'Caja de sorpresas'
Y aquí proseguimos en esta serie de cuervoposts, relatados por ustedes, visitantes de nuestro parque, que en algún momento han disfrutado no sólo de sus atracciones sino de todo el encanto que el marco incomparable que lo rodea le confiere. Sólo cabe agradecer esta vez a Alberto, Necio Mayor de Mundo de Necios, que nos haya regalado los ojos y el paladar, la mente y el corazón con este relato. Los Gerentes sabrán como hacerlo. Una vez más se demuestra que en Cuervolandia es posible.
Era la primera vez que iba a visitar Cuervolandia, ese parque de atracciones en medio de la nada más absoluta y de la insalubridad más visible debido a los excrementos de cuervos, que a modo floral adornaban cierta parte del parque.
Fuí allí ex profeso, en contra de mi sensatez y con todo mi deseo de que fuera cierto lo que me habían dicho.
Según mi cuñada Julia, entre las atracciones de los “cuervocoches de choque” y la caseta de “churros y demás fritangas” se encontraba el sitio en el que se depositaban mis esperanzas. Una adivina con ojo de cristal y verruga incluida que aseguraban era capaz de predecir el futuro, el presente y adivinar la carta más alta del mazo, si era menester. Según las malas lenguas tenía prohibida la entrada a los casinos de medio mundo, aunque nadie lo había demostrado, pero solo por si acaso.

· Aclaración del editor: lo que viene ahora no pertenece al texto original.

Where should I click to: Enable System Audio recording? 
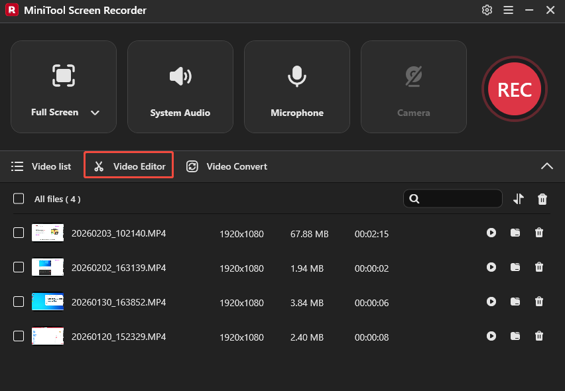pyautogui.click(x=180, y=86)
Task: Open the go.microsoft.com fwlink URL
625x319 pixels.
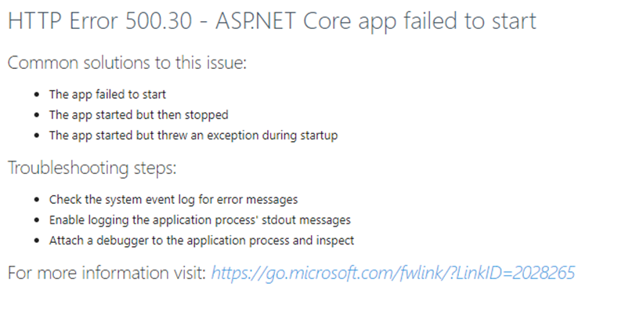Action: pos(392,273)
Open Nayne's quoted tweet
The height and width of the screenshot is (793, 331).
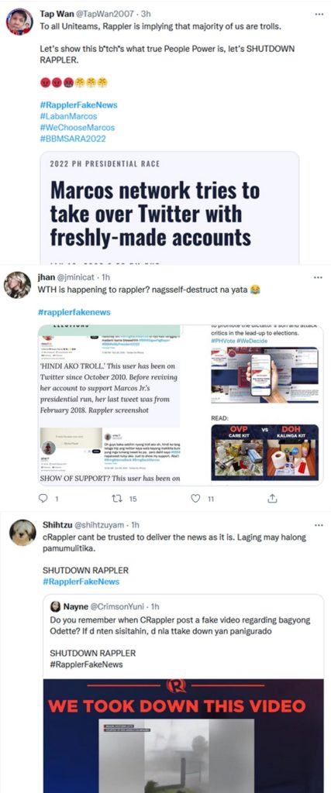[183, 635]
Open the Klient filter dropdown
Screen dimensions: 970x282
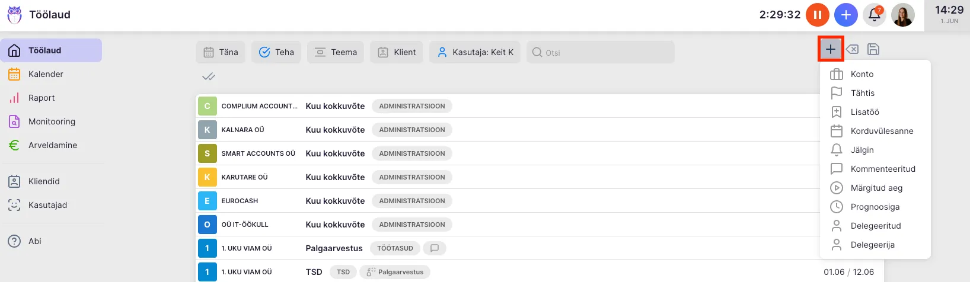click(397, 52)
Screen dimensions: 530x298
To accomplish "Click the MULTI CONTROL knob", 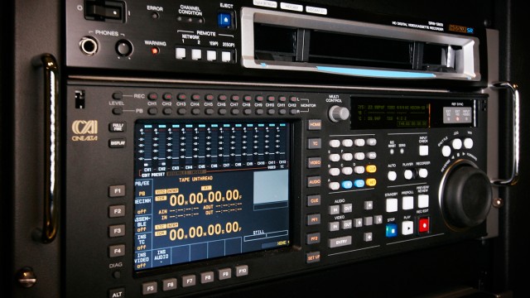I will (339, 113).
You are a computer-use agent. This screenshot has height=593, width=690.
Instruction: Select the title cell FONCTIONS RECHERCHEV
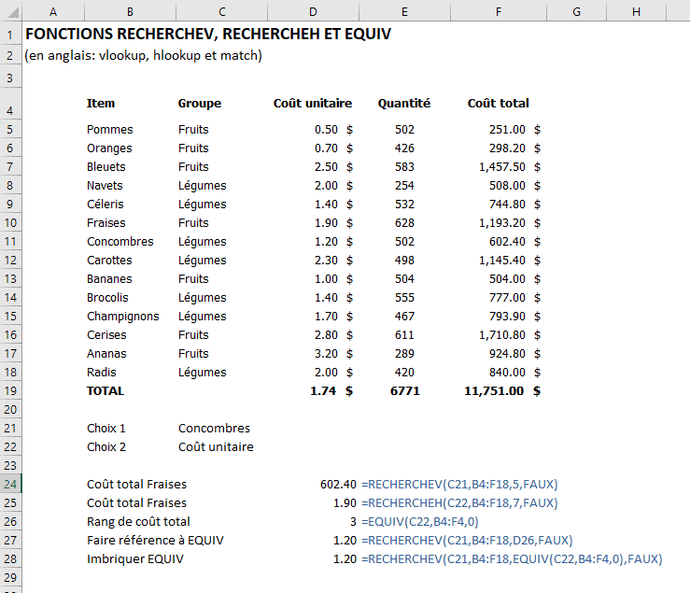click(x=207, y=34)
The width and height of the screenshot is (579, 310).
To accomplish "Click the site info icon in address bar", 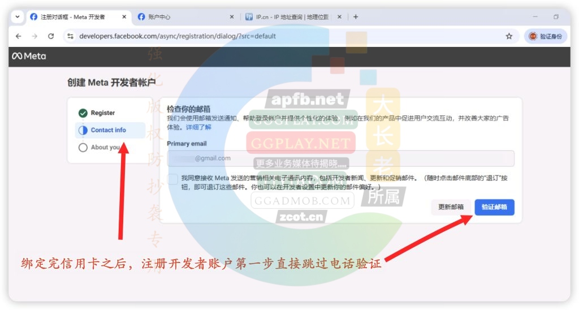I will [71, 36].
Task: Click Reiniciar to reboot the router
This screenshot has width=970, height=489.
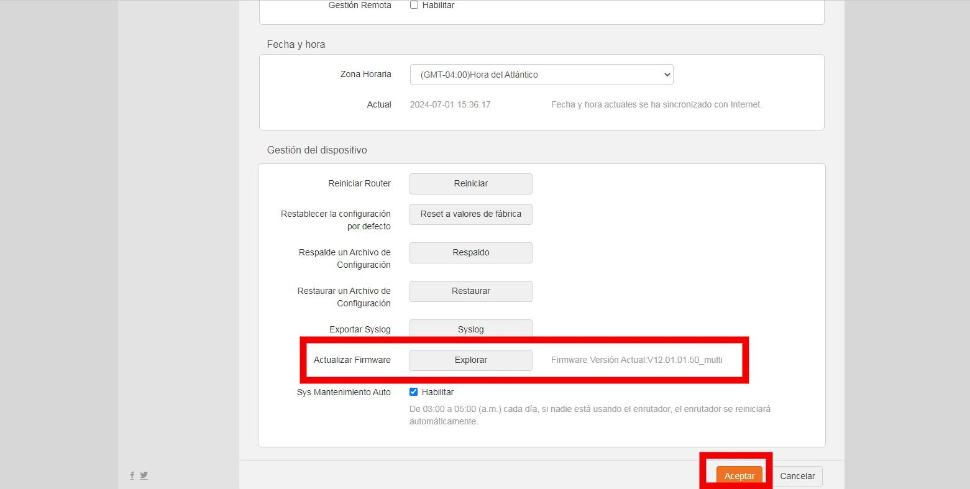Action: pyautogui.click(x=470, y=183)
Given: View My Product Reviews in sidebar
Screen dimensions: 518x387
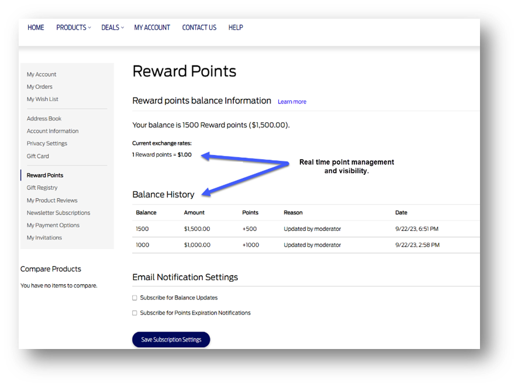Looking at the screenshot, I should pos(52,201).
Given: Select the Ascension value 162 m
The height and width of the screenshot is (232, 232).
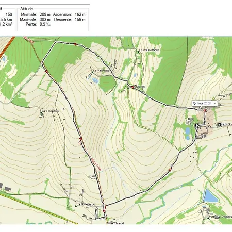Looking at the screenshot, I should [80, 14].
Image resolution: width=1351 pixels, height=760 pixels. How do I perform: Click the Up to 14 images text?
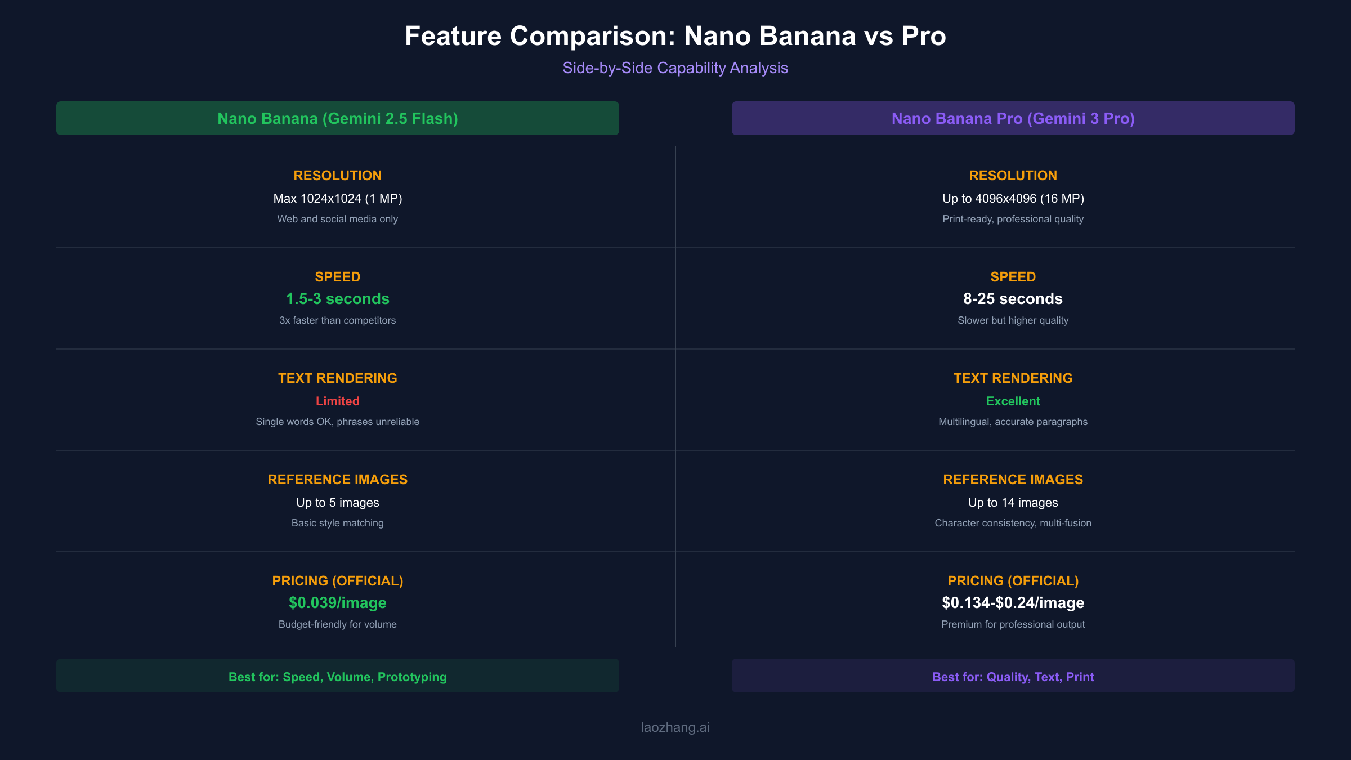pos(1013,503)
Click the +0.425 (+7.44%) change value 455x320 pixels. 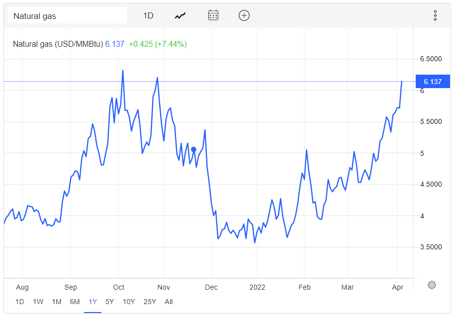158,44
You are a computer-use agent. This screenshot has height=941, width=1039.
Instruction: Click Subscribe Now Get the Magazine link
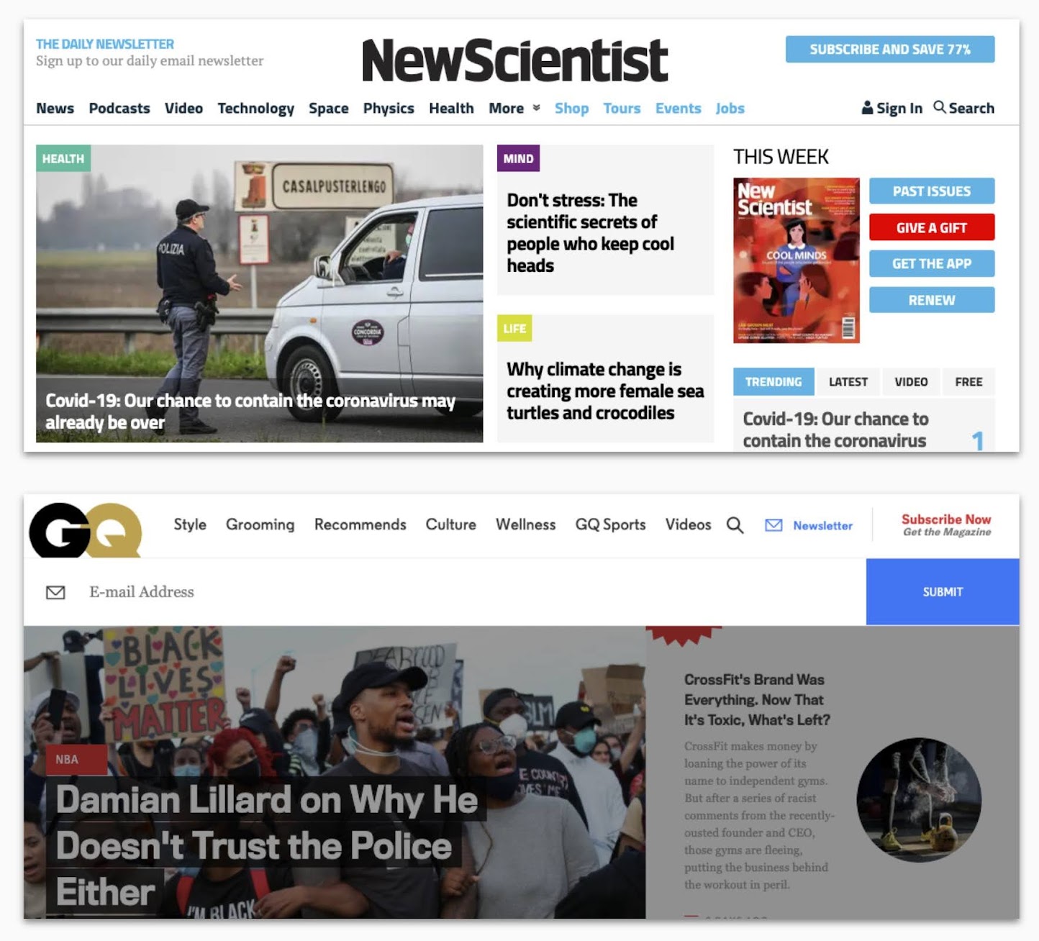coord(946,525)

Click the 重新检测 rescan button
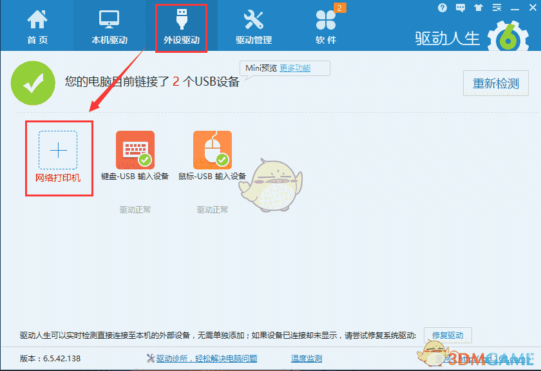tap(495, 82)
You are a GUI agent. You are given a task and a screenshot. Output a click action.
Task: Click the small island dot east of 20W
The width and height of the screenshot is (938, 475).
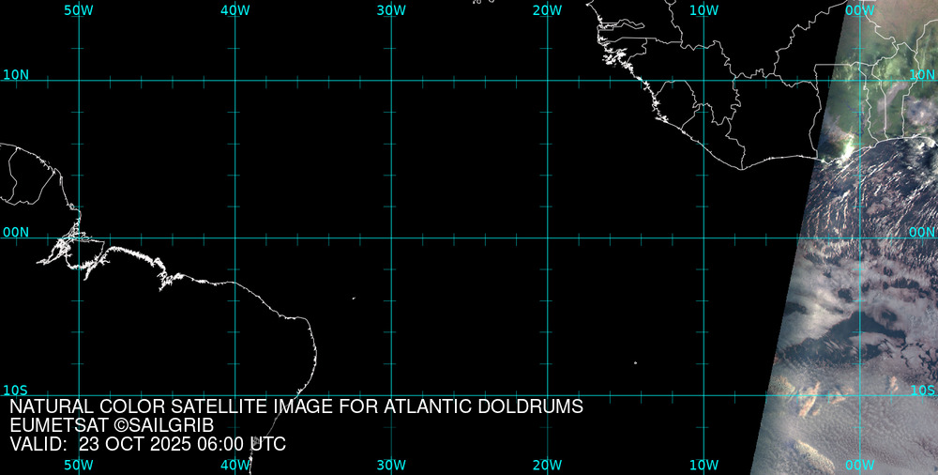(635, 362)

Después de pasar por taquilla a por mi cuervofichas me dirigí disciplinadamente hasta el lugar donde se encontraba la Adivina. Avisté el sitio con un ligero rechazo, era una especie de tienda de campaña, como la de los indios de las películas antiguas, tenía un color amarillento tirando a cobrizo probablemente por la suciedad acumulada y a modo de cartel, ondeaba al viento una bandera con un ojo brillando que parecía el de Sauron, siguiendo según me acercaba a la puerta.
Del umbral colgaba una cortina de tiras, que cuando la atravesé me fijé que eran cadenas de plata y rellena de abalorios de todo tipo de la marca Pandora. – Vaya pija – pensé para mí.
Entré respetuosamente con las manos entrelazadas y la cabeza gacha, los ojos bien abiertos y una mueca lo más parecida a una sonrisa de lo que fui capaz de plantar.
- Buenos días –dijo desde su mesa la que supuse era la persona que buscaba.
- ¿La adivina? –Aventuré no sin temor a que me dijera que me había equivocado.
- Adelante, siéntese y relájese. ¿Un té? –Preguntó, y su voz causaba un efecto en mí que me llevaba en efecto a la relajación.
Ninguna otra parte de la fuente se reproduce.